The battle of Hippo Regius (Summer 46 BC) was a naval victory for the Roman adventurer P. Sittius in which several of the Republican leaders fleeing in the aftermath of their defeat at Thapsus were killed.
P. Sittius was a Roman who had been serving under Bogud, the brother of the king of Mauritania. Earlier in the Civil War they had successfully besieged Cirta, the capital of Numidia, forcing King Juba of Numidia to withdraw his troops from the Republican forces at a key moment. He was now about to play an even more major part in affairs.
The Republican forces had been commanded by the ex-consul Metellus Scipio. For some time he had avoided a direct clash with Caesar’s legions, but he was eventually forced to try and act to save the city of Thapsus. The resulting battle of Thapsus was a major victory for Caesar, and the Republican army effectively dissolved.
Metellus Scipio managed to reach the coast and get onboard some of the Republican warships, along with several other senior leaders. They included Lucius Manlius Torquatus, Publius Damasippus and Plaetorius Rustianus.
Their small fleet attempted to escape to Spain, where there were still some opponents of Caesar, and where Pompey’s sons would fight the last campaign of the civil war. Unfortunately for them they never reached Spain. A head wind drove their ships back onto the Africa coast, and they ended up running into Sittius’s larger fleet at Hippo Regius.

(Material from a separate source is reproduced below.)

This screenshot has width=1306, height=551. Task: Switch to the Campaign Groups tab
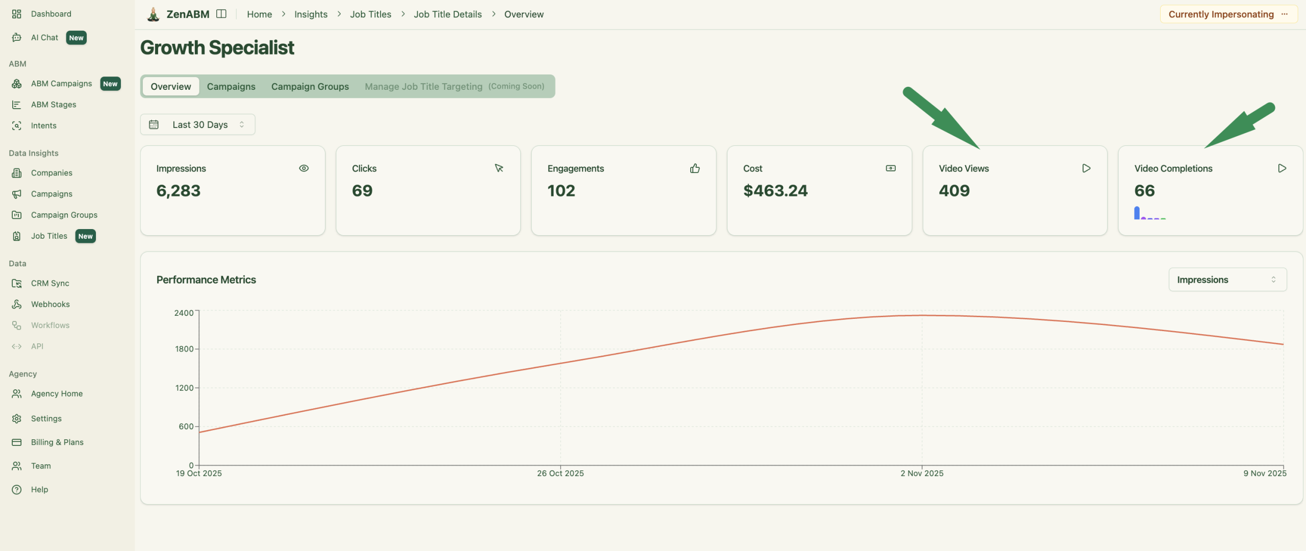310,86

According to the African Wars, Scipio’s fleet was surrounded and sunk, and all of the senior leaders onboard died. Just how much fighting was involved isn’t clear, but it would seem unlikely that Scipio would give up without some sort of fight.
Seneca provided more details of Scipio’s death. After his ship fell into his enemy’s power, he stabbed himself with his sword. This must have happened in his cabin, for his men asked where he was, and he famously answered ‘All is well with the commander’, before dying, giving him the nobility in death that he had failed to achieve in life.